Stored items
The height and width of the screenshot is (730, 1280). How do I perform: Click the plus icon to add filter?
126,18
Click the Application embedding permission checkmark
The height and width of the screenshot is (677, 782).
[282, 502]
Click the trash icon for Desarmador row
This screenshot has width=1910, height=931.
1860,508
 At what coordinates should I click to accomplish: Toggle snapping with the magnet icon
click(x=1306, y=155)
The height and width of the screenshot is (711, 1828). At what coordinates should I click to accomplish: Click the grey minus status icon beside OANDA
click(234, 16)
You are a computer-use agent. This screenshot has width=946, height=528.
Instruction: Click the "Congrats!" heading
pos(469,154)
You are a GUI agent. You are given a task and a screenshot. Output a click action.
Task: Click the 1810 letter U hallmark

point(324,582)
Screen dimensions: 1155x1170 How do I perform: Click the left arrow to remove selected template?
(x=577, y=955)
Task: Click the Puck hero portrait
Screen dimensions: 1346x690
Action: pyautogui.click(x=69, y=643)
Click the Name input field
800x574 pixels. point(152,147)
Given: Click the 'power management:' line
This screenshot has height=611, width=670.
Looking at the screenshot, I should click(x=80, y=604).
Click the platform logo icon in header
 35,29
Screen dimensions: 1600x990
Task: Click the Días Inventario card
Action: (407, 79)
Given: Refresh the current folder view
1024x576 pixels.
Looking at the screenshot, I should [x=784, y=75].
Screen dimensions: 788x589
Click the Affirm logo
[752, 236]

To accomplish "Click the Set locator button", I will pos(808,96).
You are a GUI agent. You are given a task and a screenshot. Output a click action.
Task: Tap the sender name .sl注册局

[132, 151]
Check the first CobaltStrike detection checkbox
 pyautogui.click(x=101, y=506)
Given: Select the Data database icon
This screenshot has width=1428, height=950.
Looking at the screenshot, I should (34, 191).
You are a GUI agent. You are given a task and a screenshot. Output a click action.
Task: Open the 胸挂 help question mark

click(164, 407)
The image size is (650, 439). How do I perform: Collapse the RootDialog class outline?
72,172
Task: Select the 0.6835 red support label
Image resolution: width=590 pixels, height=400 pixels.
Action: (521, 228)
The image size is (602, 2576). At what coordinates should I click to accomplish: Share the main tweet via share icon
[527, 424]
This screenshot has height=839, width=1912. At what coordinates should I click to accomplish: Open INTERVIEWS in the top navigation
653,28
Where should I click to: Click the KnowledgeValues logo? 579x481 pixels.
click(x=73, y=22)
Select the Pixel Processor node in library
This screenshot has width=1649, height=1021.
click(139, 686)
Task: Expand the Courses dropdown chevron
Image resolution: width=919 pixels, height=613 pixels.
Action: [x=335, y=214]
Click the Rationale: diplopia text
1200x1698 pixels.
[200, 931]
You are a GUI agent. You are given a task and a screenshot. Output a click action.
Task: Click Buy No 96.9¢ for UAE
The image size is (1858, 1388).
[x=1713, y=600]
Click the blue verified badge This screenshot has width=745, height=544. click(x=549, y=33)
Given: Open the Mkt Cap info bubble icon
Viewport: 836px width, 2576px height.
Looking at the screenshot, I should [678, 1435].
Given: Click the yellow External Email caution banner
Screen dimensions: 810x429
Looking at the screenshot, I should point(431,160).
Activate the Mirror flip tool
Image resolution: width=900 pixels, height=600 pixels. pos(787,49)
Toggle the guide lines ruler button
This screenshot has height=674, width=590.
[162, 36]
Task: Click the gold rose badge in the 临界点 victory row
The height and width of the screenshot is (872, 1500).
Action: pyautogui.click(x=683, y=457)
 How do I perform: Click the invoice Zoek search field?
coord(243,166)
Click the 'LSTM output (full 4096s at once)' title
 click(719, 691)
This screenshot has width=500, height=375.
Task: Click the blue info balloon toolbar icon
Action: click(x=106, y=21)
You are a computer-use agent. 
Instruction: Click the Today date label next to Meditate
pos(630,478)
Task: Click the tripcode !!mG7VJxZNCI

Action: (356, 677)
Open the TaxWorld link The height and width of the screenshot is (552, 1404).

= What is required =
Leave out every line above except those from the line with "Task: Tap the sender name .sl注册局" up to and including the line with "Task: Expand the Courses dropdown chevron", and copy those exactly.

= Solution for this task =
Task: Tap the sender name .sl注册局

[132, 151]
Check the first CobaltStrike detection checkbox
 pyautogui.click(x=101, y=506)
Given: Select the Data database icon
This screenshot has width=1428, height=950.
Looking at the screenshot, I should (34, 191).
You are a GUI agent. You are given a task and a screenshot. Output a click action.
Task: Open the 胸挂 help question mark

click(164, 407)
The image size is (650, 439). How do I perform: Collapse the RootDialog class outline?
72,172
Task: Select the 0.6835 red support label
Image resolution: width=590 pixels, height=400 pixels.
Action: (521, 228)
The image size is (602, 2576). At what coordinates should I click to accomplish: Share the main tweet via share icon
[527, 424]
This screenshot has height=839, width=1912. At what coordinates should I click to accomplish: Open INTERVIEWS in the top navigation
653,28
Where should I click to: Click the KnowledgeValues logo? 579x481 pixels.
click(x=73, y=22)
Select the Pixel Processor node in library
This screenshot has width=1649, height=1021.
click(139, 686)
Task: Expand the Courses dropdown chevron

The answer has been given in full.